食欲は無くなっていた。吉野家のことも、途端にどうでもよくなった。冷たい玄関で、わたしはぼうっと立ったまま携帯の画面を眺めていた。一体、どうしてこんなことになっているのだろう。
わたしは実家に帰ってこれば、今までの怠惰な自分を少しでも矯正できるもの、と思っていた。今までのわたしは、本当に駄目な人間だったと思う。卒業できたのも、ただ単に担当教官の温情に過ぎない。わたしは最低限の事をやったに過ぎない。だから、わたしの卒業論文なんて、中味の薄いものだ。わたしにとっても、価値のないものに過ぎない。

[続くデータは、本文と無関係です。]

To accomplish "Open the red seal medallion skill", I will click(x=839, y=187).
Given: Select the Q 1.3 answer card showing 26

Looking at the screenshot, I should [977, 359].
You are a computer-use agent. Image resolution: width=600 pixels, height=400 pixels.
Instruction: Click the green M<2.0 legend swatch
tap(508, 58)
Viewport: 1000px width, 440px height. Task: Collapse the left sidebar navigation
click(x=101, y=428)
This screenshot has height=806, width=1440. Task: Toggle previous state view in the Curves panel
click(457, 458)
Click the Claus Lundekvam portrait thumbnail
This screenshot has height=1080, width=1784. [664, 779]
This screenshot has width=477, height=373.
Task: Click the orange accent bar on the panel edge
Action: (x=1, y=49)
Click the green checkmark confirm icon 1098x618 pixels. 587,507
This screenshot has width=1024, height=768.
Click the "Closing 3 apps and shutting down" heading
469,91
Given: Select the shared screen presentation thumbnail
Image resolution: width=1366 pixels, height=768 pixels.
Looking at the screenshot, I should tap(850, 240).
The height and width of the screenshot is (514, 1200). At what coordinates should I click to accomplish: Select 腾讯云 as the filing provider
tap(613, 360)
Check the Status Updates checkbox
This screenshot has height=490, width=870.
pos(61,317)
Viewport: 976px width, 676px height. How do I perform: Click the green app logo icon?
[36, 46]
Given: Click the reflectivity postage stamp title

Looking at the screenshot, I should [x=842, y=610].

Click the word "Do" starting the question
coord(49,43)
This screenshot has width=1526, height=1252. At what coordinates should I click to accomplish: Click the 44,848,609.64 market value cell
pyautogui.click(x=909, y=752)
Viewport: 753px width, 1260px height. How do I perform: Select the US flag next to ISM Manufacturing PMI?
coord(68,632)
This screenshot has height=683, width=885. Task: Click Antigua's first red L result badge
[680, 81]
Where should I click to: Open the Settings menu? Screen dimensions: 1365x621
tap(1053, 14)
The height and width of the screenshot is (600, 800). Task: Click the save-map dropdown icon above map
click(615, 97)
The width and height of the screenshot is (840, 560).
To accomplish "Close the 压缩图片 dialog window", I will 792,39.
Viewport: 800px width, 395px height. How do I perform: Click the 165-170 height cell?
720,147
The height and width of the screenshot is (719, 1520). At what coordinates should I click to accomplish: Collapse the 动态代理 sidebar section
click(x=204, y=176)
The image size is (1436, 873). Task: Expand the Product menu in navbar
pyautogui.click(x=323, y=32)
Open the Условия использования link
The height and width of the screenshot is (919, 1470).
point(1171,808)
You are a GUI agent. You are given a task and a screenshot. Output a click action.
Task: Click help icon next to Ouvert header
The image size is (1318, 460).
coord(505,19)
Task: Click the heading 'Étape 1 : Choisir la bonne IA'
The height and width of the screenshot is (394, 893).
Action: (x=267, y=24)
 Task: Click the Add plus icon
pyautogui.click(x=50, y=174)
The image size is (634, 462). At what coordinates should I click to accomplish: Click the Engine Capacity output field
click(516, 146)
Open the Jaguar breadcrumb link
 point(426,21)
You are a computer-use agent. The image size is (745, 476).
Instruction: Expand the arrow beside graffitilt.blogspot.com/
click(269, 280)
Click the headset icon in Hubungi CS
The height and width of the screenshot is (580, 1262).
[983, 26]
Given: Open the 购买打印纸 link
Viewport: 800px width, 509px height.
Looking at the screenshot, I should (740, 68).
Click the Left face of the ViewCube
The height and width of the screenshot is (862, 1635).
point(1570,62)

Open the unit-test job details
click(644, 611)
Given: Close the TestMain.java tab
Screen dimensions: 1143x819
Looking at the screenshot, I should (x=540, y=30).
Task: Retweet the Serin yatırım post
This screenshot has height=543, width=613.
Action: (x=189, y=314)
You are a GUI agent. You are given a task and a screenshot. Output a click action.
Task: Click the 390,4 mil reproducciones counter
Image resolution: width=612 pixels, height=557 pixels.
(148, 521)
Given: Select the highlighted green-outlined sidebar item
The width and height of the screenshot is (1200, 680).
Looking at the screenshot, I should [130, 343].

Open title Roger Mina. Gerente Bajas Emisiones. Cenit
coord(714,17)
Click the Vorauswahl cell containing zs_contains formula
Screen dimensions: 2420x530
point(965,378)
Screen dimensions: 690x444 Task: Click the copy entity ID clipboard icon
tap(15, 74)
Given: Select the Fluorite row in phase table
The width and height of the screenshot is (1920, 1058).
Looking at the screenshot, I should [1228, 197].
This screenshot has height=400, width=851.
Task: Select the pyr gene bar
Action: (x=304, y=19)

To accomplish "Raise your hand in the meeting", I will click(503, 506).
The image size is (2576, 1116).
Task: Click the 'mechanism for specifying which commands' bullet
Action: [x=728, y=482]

毎日が意味も無く過ぎていって、ビールとウイスキーの空き瓶ばかりが増えていった。卒業して、生活を変えるのはいい事だと思った。
なのに、どうして大学にいた頃と同じ事をしようとしているのだろう。
実家に帰ってきても、結局は以前と同じ生活をしている。
父親は出張が多いから、一人になることが多いし、わたしは怠惰なままだから、積極的に就職活動するわけでもない。ついウイスキーに手を伸ばしてしまう。今日はそうしないために出かけたのだ。気分を替えて、就職活動に専念しようと。
わたしはフリーザーの中から凍る寸前に冷えたウイスキーを取り出した。
ウイスキーはフリーザーに入れても凍らない。ただ、少しどろっとするくらいだ。コップについで、ストレートで口に含む。
冷え切った液体が喉を焼いた。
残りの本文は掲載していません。